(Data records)
:::
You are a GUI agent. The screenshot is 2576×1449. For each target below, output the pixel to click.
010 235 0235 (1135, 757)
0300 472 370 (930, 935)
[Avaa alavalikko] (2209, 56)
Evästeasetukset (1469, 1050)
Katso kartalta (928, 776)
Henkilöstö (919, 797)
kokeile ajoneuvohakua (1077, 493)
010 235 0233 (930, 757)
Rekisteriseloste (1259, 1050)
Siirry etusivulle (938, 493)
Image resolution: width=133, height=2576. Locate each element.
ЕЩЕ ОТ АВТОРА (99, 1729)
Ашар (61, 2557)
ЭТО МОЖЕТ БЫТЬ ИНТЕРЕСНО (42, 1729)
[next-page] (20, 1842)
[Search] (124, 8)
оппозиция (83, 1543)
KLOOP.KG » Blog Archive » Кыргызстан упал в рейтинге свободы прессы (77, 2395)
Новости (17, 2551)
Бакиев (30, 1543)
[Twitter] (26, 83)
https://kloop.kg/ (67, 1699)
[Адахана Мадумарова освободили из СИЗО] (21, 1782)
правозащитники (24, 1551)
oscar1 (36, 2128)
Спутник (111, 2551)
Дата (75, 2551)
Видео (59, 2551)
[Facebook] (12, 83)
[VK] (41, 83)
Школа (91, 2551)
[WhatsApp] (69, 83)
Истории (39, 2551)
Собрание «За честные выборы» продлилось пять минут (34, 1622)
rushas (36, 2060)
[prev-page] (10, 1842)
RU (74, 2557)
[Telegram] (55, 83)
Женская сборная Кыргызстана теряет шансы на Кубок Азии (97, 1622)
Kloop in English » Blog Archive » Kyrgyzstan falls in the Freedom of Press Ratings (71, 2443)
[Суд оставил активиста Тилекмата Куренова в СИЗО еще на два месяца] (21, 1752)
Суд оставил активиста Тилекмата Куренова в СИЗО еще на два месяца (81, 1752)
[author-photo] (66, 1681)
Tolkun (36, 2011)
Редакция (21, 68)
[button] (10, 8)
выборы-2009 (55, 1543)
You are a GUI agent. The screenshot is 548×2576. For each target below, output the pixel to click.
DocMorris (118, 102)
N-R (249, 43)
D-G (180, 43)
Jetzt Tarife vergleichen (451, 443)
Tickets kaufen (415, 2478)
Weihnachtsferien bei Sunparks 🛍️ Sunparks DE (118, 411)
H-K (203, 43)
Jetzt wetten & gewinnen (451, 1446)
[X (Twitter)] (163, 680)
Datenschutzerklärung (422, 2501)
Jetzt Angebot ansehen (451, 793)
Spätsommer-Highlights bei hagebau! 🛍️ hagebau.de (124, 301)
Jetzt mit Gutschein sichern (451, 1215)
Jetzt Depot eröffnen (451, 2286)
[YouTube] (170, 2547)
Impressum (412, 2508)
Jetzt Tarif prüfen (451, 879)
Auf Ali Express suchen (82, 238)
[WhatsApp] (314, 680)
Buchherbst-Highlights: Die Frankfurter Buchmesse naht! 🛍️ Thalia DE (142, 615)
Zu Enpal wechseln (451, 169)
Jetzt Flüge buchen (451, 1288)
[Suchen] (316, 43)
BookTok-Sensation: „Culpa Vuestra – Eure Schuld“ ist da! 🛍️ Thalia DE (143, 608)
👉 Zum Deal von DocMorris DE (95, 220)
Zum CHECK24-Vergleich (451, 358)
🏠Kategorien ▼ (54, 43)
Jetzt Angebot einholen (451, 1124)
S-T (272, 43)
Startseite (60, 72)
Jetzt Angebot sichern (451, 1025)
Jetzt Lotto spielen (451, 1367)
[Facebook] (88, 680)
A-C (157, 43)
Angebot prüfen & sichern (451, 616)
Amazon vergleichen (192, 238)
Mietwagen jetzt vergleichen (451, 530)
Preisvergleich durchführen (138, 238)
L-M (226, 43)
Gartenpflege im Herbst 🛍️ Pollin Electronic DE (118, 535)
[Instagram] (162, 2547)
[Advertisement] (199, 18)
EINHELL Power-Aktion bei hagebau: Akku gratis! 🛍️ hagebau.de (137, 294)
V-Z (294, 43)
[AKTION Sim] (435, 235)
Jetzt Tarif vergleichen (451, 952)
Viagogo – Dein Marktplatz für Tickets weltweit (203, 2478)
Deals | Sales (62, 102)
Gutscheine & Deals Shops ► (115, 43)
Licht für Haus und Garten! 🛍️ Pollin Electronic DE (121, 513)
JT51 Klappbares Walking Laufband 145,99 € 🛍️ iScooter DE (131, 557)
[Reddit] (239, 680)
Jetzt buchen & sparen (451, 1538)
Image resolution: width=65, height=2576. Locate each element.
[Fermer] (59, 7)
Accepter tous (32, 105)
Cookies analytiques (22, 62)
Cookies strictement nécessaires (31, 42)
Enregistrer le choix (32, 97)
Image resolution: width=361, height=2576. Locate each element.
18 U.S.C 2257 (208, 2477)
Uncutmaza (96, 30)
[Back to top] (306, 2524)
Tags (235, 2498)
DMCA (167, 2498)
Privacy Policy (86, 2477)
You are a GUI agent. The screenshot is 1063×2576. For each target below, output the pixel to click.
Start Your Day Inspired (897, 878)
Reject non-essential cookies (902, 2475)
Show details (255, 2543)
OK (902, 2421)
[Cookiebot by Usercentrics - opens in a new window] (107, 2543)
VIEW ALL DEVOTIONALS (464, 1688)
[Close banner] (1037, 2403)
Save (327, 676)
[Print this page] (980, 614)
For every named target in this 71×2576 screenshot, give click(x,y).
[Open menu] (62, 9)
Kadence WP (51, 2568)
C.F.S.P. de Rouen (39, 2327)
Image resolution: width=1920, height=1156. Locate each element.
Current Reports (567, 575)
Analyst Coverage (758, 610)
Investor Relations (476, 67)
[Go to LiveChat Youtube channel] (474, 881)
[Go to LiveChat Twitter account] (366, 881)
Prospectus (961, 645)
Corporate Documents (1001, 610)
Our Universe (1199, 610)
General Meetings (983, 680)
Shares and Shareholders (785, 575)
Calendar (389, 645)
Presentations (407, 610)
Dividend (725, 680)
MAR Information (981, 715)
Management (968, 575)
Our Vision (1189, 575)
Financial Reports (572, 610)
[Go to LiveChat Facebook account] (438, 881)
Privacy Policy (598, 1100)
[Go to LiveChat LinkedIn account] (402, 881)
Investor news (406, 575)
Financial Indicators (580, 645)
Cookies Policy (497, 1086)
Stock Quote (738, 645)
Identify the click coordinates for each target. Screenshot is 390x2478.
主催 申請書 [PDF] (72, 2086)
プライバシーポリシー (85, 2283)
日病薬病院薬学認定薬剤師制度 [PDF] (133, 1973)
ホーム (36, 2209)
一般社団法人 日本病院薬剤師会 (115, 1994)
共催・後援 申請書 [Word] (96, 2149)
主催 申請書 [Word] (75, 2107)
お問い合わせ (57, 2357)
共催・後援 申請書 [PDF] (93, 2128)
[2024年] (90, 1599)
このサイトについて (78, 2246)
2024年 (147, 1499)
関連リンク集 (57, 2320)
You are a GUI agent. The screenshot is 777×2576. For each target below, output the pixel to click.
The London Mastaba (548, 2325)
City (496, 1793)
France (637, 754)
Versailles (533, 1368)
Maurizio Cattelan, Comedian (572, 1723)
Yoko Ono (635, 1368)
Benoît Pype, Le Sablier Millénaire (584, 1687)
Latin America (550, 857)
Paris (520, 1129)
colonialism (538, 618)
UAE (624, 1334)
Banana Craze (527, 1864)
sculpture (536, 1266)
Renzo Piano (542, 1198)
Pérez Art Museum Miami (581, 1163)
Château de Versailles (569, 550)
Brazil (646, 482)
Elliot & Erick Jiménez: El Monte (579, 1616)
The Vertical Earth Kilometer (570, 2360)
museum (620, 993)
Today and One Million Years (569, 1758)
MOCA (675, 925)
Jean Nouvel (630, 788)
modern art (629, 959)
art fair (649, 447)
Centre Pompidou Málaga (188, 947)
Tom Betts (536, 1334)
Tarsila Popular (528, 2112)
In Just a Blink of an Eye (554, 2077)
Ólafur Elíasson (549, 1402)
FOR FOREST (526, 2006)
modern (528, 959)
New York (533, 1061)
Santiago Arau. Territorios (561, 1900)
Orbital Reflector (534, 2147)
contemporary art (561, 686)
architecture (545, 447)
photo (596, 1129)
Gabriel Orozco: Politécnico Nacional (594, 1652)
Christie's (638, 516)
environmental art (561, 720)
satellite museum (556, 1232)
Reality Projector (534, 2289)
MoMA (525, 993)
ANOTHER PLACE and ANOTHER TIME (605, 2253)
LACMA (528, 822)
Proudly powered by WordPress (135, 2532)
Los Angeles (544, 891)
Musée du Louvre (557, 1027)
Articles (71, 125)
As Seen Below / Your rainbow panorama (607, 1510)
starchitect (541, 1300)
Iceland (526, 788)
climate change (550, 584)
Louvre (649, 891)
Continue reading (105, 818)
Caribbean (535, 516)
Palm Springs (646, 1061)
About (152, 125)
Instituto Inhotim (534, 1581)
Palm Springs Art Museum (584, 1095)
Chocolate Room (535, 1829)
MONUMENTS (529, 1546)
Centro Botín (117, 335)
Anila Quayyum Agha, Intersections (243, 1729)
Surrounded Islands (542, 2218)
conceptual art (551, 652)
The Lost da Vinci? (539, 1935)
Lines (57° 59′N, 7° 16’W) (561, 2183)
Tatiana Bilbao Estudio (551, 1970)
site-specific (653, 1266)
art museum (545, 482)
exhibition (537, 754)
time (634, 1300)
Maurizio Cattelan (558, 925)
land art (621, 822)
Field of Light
:::
Look through the entries and return every line where "vergleichen" appears.

Response –
Jetzt Tarife vergleichen (451, 443)
Amazon vergleichen (192, 238)
Mietwagen jetzt vergleichen (451, 530)
Jetzt Tarif vergleichen (451, 952)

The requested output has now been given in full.